For higher traffic they are asking you to figure out how to shard your data and it’s compute. That’s really hard to do without hitting edge cases.
I feel like part of Cloudflare's business model is to try to convince businesses at scale to solve problems in a non-traditional way using technology they are cooking up, no matter the cost.
In retrospect what we ended up building at Framer for projects with multiplayer support where edits are replicated at 60 FPS while being correctly ordered for all clients is a more applied version of what DOs are doing now. We also ended up with something like a WAL of JSON object edits so in case a project instance crashed its backup could pick up as if nothing had happened, even if committing the JSON patches into the (huge) project data object didn't have time to occur (on an every-N-updates/M-seconds basis just like described here).
In my head, this would be a fun way to build a bookmark service with a DO per user. But as soon as you want to add a new field to an existing table, you meet a pretty tricky problem of getting that change to each individual DO. Perhaps that example is too long lived though, and this is designed for more ephemeral usage.
If anyone has any experience with this, I'd be really interested to know what you're doing.
I have a version of that for SQLite written in Python, but I'm not sure if you could run that in Durable Objects - maybe via WASM and PyOdide? Otherwise you'd have to port it to JavaScript.
I suppose the answer is "it's easier to have 1 central database/DO", but it feels like this approach to data storage really shines when you can have a DO per tenant.
The original chat demo dates back to 2020, using DOs + websockets: https://github.com/cloudflare/workers-chat-demo
I think Simon meant "within", rather than "beyond", here.
As long as the client doesn't exchange websocket messages with DO, it'll hibernate. From what I can tell, ping/pong frames don't count towards uptime, if you're worried about that.
What is your option if you want to eject to another cloud?
> Since the invasion, providing any services in Russia is understandably fraught. Governments have been united in imposing a stream of new sanctions and there have even been some calls to disconnect Russia from the global Internet. As discussed by ICANN, the Internet Society, the Electronic Frontier Foundation, and Techdirt, among others, the consequences of such a shutdown would be profound.
> [...]
> Beyond this, we have received several calls to terminate all of Cloudflare's services inside Russia. We have carefully considered these requests and discussed them with government and civil society experts. Our conclusion, in consultation with those experts, is that Russia needs more Internet access, not less.

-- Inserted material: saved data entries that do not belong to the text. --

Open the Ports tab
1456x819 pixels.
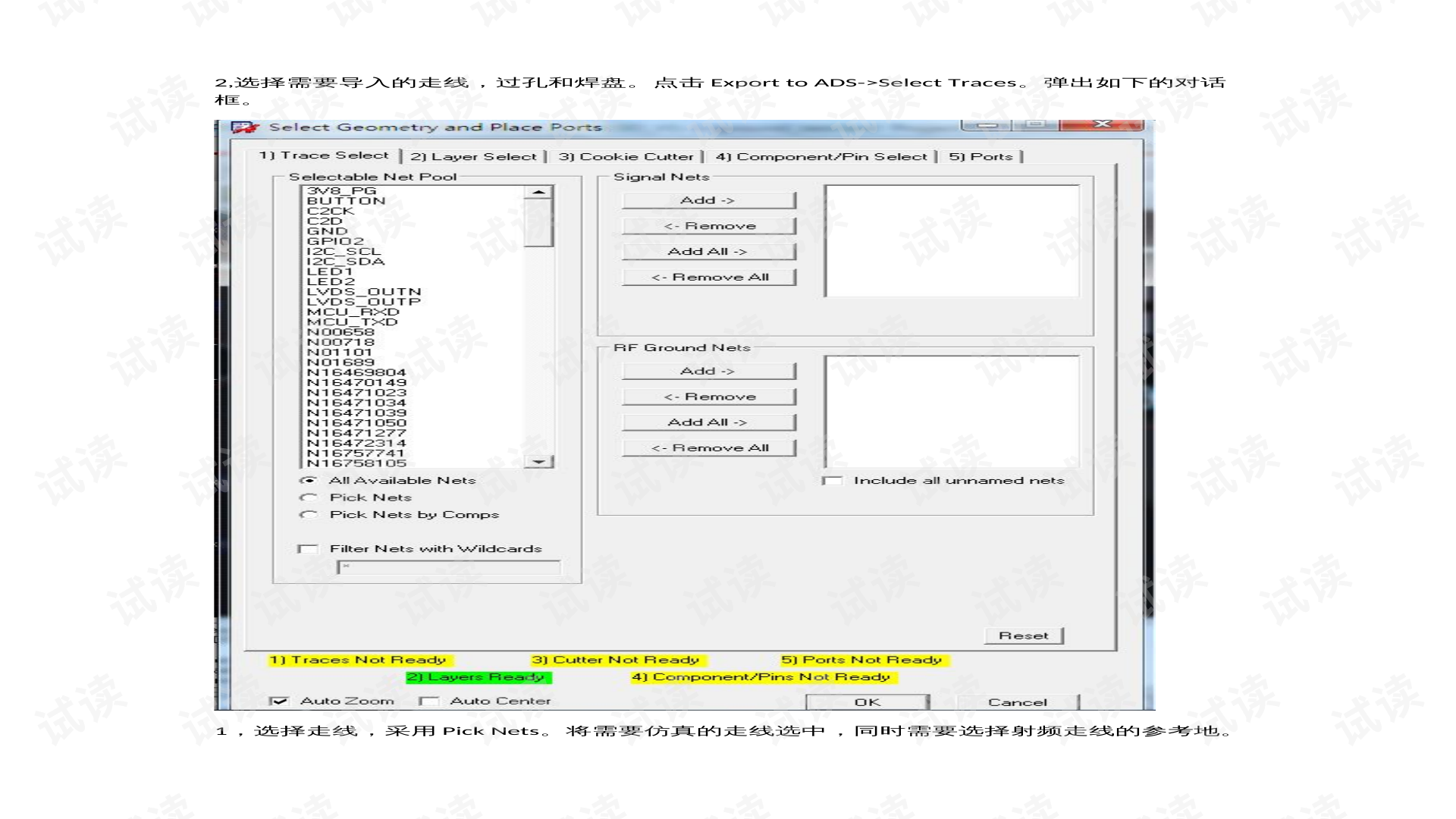point(981,157)
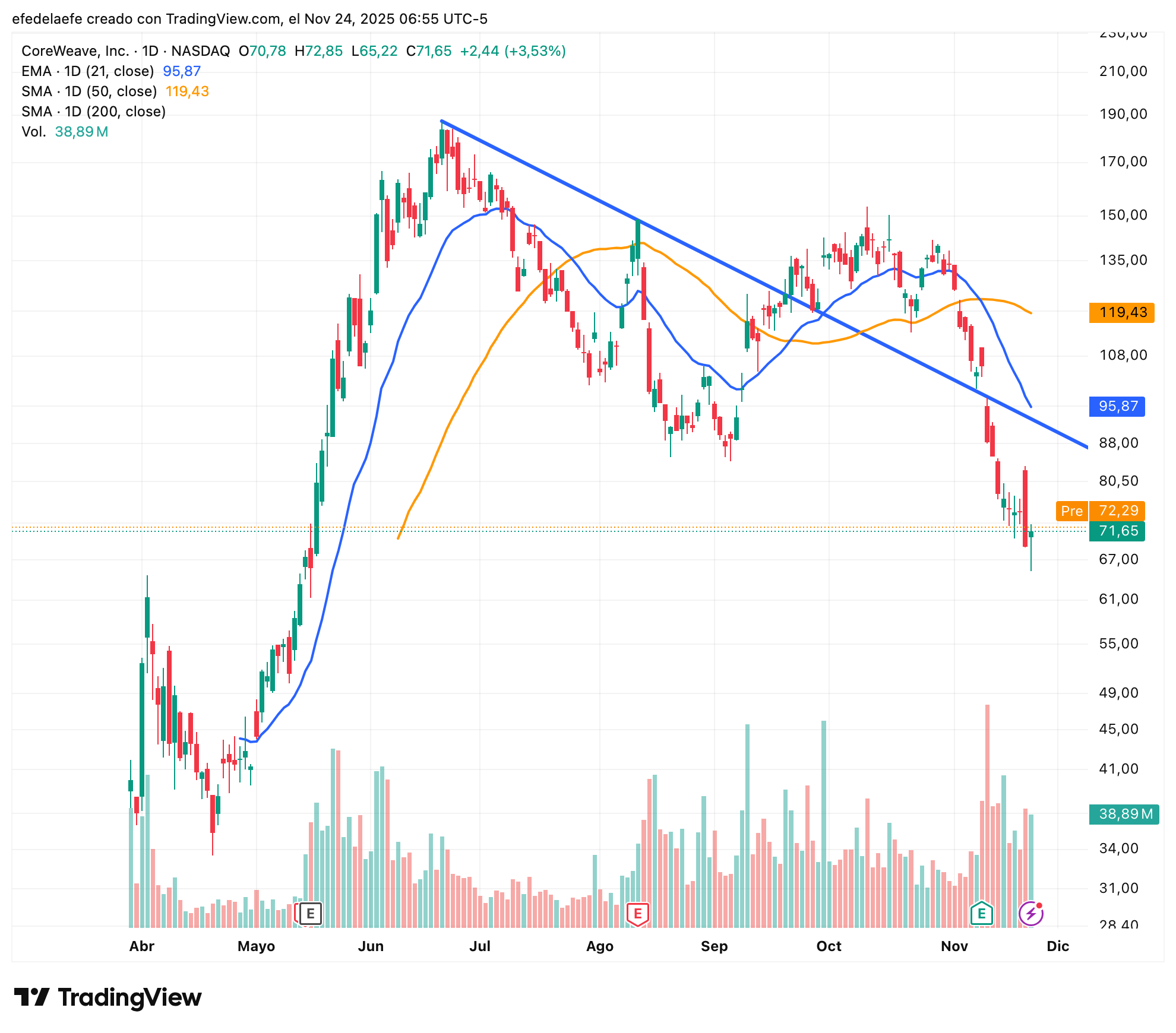Click the 72,29 pre-market price value
The width and height of the screenshot is (1176, 1033).
(x=1118, y=511)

As long as there aren’t any comparable technologies, or abstraction layers on top of DOs, I’m not going to make the leap of faith.
Since this is all running on Cloudflare you could scale reads with a 1 second cache TTL somewhere, which would drop your incoming read queries to around one per second no matter how much read traffic you had.
Short version: it's replicated to five data centers on every transaction, and backed up as a stream to object storage as well.